A Competition followed the standard car a few months later, upping power to 625hp and tweaking the chassis for even sharper responses. The result was an absorbing supersaloon, one as rewarding to drive as it was sumptuous to sit in. Sure, that did make for a two-tonne 5 Series, but it really was hard to think of how much more 'bahnstormer you really needed. What on earth might a CS be like?
Moreover, while a lot of new technologies were introduced for this generation of M5, both standard car and Competition have depreciated like vast, powerful BMWs so often do. Need proof? There are approved used Comps with four-figure mileages out there for £60k – each car was £96,205 brand new, before options. A regular, 600hp car is little more than £50,000. Still a lot of money, of course, but tens of thousands less than new. And about a third the price of a CS…
Up to £85,000…
- M4 GTS
Is this a contentious one? It would be fair to say that not all who tried the GTS in 2016 were bowled over by it. Some, on the other hand, felt it a worthy M4 flagship, and a 7:28 'ring lap pointed to some serious circuit ability.
Perhaps the biggest issue was price: though very few came to the UK, each M4 GTS buyer was asked to part with more than £120,000 to own one. However good a 500hp M4 might have been – and it was very good, at least in our experience – that's an awful lot to ask for something very recognisably still a 4 Series. Even with water injection.

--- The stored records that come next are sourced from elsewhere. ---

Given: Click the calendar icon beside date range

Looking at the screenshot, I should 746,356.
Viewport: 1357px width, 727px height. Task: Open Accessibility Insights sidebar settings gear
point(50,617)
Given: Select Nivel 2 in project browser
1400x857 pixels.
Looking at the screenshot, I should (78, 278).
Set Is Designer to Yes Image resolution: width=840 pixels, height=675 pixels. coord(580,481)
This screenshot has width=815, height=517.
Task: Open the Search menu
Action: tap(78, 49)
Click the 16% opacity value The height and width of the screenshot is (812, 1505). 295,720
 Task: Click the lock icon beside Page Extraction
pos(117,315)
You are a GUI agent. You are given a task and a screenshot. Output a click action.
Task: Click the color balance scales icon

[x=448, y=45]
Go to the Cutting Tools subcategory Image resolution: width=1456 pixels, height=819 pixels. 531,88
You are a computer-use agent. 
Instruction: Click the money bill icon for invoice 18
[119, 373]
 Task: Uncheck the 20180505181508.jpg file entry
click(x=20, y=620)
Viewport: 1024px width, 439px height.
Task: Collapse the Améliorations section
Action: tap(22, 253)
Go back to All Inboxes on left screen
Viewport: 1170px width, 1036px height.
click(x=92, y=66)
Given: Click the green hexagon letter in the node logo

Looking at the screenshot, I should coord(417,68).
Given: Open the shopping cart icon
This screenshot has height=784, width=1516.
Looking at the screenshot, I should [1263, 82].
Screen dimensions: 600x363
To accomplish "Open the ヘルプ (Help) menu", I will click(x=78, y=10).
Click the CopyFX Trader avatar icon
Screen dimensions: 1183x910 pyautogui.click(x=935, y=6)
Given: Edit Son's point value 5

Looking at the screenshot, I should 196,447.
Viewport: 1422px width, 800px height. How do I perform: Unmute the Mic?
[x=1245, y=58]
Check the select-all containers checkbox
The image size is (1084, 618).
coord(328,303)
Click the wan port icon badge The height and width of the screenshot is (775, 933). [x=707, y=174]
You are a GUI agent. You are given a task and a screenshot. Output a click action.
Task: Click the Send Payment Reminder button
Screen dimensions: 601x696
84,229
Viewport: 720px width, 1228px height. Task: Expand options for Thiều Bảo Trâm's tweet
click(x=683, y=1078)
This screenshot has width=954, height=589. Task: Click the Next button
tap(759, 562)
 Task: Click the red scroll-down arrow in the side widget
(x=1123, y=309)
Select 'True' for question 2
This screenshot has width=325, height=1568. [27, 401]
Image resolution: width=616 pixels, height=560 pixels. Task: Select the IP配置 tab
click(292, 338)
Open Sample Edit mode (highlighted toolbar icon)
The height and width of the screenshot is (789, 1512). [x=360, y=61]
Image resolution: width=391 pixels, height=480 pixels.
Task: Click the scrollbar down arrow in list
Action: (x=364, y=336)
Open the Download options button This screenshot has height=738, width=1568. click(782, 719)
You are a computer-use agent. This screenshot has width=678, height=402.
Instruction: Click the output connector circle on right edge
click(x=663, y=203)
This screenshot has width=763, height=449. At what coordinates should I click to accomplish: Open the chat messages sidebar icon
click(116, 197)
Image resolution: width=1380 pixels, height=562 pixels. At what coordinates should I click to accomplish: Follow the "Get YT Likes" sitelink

But now there the GTS can be bought for almost £50,000 less than that. Meaning that all of a sudden the M4 with the cage, ceramic brakes and adjustable KW suspension looks a lot more attractive. This one is for sale at £85,000 with fewer than 1,000 miles; this one is less than £80,000 with 11,000 miles under those slightly divisive forged wheels. And, yes, maybe it isn't quite the circuit car a GT3 RS is, but it's so much better than a standard car on a track: faster, of course, but also better controlled and more rewarding to drive quickly. For something a little different to the road racer norm, the GTS comes very highly recommended.
Sky's the limit…
Back in the early days of M Division, BMW wanted to beat Porsche where everybody wanted to beat Porsche in the 1970s: on the racetrack. So it devised a mid-engined project to take on the 911s, drafted in Lamborghini to help with building the cars required for homologation… then it all went wrong. Lamborghini had to pull out, delaying the M1; so much so, in fact, that sports car racing regulations had changed by the time it was ready. The M1 Procar support series was cool, no doubt, but it wasn't quite what was in mind.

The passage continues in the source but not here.